The 2026 Appropriation Bill presented by President Bola Tinubu before a joint session of the National Assembly has been rated below par, and described as a bad omen for Nigerians, by the opposition Peoples Democratic Party (PDP).

The Tanimu Turaki-led Peoples Democratic Party (PDP) said on Friday that President Bola Tinubu’s 2026 budget would add to the sufferings of Nigeria rather than giving them any renewed hope or consolidation of economic reforms.

The party noted that there would be no renewed hope in an environment where hunger, insecurity and other forms of deprivation were the lot of Nigerians.

It cited the 2025 World Bank Poverty & Equity Brief, which placed more than 30.9% of Nigerians below the international extreme poverty line.

“This shows that there is growth without prosperity for our citizens, meaning that despite GDP growth, poverty remains endemic”, the National Publicity Secretary, Comrade Ini Ememobong, stated on Friday soon after Tinubu presented the 2026 Appropriation Bill of N58.18trillion to a joint session of the Senate and the House of Representatives in Abuja.

Ememobong noted: “The budget, which is themed ‘Budget of Consolidation, Renewed Resilience and Shared Prosperity’, claims that the economy is stabilising and promises shared prosperity.

“In response, we see it rather as a budget of consolidated renewed sufferings, because what Nigerians have witnessed since the birth of this administration is nothing but unmitigated hardship on the people, while the governing class relishes in affluence.

“Nigerians have suffered greatly from many economic woes under this administration.

“President Tinubu cited a 3.98% GDP growth rate as evidence of economic stabilisation under his administration.

“However, it is well established that economic growth alone does not and cannot guarantee improved living standards for citizens.

“According to the 2025 World Bank Poverty & Equity Brief, more than 30.9% of Nigerians live below the international extreme poverty line.
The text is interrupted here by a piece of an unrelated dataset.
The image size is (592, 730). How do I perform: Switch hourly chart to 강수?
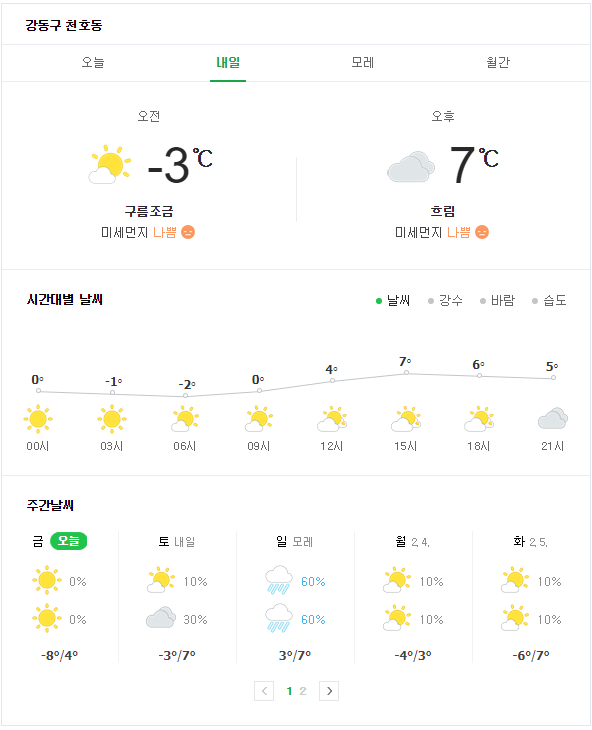[445, 300]
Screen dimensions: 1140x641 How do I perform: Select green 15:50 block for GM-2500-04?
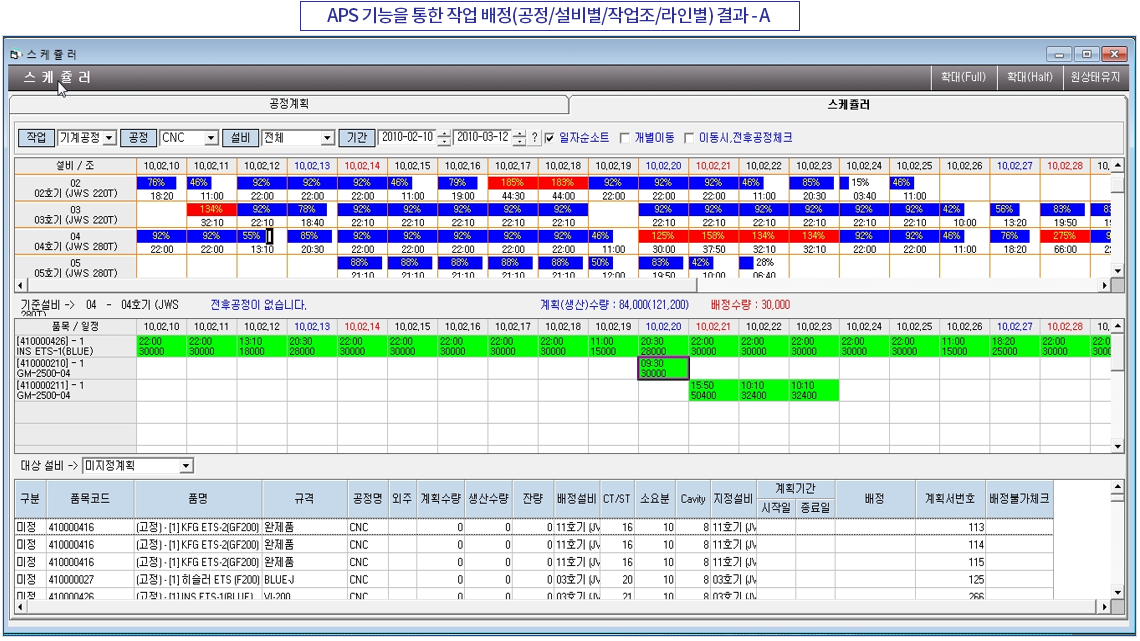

This shows that there is growth without prosperity for our citizens, meaning that despite GDP growth, poverty remains endemic.

“This clearly indicates that whatever economic gains exist are not reaching the majority of Nigerians.”

The PDP rejected the President’s figures on economic progress, saying rather that Nigeria has been on rever gear.

“The President stated that the economy under his watch grew by 3.98% without stating the sectors that stimulated the growth or identifying those who benefitted from it. This figure reflects the economic decline the nation has suffered under the leadership of the APC-led Federal government when compared to the growth rate of 6.87% recorded in 2013(same period under the last PDP administration), which was driven largely by non-oil sectors such as agriculture and trade.

“Today, the President celebrates a 3.98% growth rate, whereas a reality check reveals excruciating hunger, a high cost of living, and other indices of economic hardship, which Nigerians are currently facing.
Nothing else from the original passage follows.